FIG. 1 is a picture of dislocation in an image sensor according to a related art.

Example FIG. 2 is a flowchart of a method of fabricating an image sensor according to embodiments.

Example FIGS. 3A to 3D are cross-sectional diagrams for a method of fabricating an image sensor according to embodiments.

Example FIG. 4 is a picture of STI in an image sensor according to embodiments.

DESCRIPTION

Example FIG. 2 is a flowchart of a method of fabricating an image sensor according to embodiments, and example FIGS. 3A to 3D are cross-sectional diagrams for a method of fabricating an image sensor according to embodiments. Referring to example FIG. 3A, a trench 120 may be dry etched in a semiconductor substrate 100 using plasma (S201). A stacked layer including an oxide layer 111 and a nitride layer 112 or a photoresist pattern may be used as a hard mask 110. The plasma dry etch uses Cl₂ plasma or Cl₂+HBr plasma. In particular, a quantity of oxygen used for plasma is selectively adjusted to control a trench angle. According to embodiments, reactant gas used for the plasma may include HBr and Cl₂ mixed together in a ratio of approximately 5:1.

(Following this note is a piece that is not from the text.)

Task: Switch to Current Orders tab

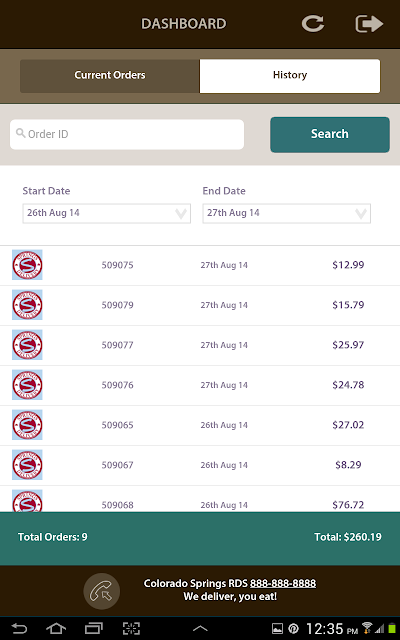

Subsequently, a liner oxide layer 130 may be formed over an inner sidewall of the trench 120. Thermal hardening may then be carried out for densification of the liner oxide layer 130 (S202). Referring to example FIG. 3B, oxidation is carried out over the semiconductor substrate 100 having the trench 120 to form a liner oxide layer. In particular, the oxidation may be carried out by introducing oxygen gas into a process chamber at approximately 1 to 5 SLM. The process chamber may be kept at approximately 600 to 800° C. for approximately ½ to 3 hours. Under these conditions, the liner oxide layer 130 may become approximately 100 to 500 Å thick. Subsequently, nitrogen gas may be introduced into the process chamber at approximately 1 to 20 SLM as soon as the oxygen gas is discharged from the process chamber. Thermal hardening may then be carried out by annealing at approximately 900 to 1,100° C.

Thus, by forming the liner oxide layer 130 and performing the thermal hardening simultaneously, it is able to reduce etch damage and stress that may cause the dislocations. The liner oxide layer 130 plays a role as a buffer layer to prevent penetration of impurities in subsequent processes.

Referring to example FIG. 3C, boron-series dopant may be injected by performing STI implantation over the thermo-hardened liner oxide layer 130. For instance, the STI implantation may be carried out at a dose of approximately 1×10¹³ to 1×10¹⁴ BF-atoms/cm² with an energy of 90 KeV. Ashing and cleaning may then remove the hard mask 110 including the oxide layer 111 and the nitride layer 112.

Referring to example FIG. 3D, a gap-fill process may be carried out to fill the trench 120 with a silicon oxide layer 140. Planarization may then be carried out over the whole surface of the semiconductor substrate 110, by etchback for example. A surface of the insulating layer 140 is planarized (S205). The planarization may be performed by CMP (chemical mechanical polishing). Embodiments form the liner oxide layer 130 and perform thermal hardening thereon, thereby reducing the etch damage and stress that may cause the dislocation. Embodiments are advantageous in fabricating an image sensor, as shown in example FIG. 4, having an STI region free from dislocations.

Accordingly, embodiments may provide the following effects or advantages. Embodiments form a liner oxide layer and densify the liner oxide layer, thereby reducing etch damage and stress that may cause dislocations. Embodiments may reduce the number of processes required, thereby reducing cost of image sensor fabrication.

It will be obvious and apparent to those skilled in the art that various modifications and variations can be made in the embodiments disclosed. Thus, it is intended that the disclosed embodiments cover the obvious and apparent modifications and variations, provided that they are within the scope of the appended claims and their equivalents.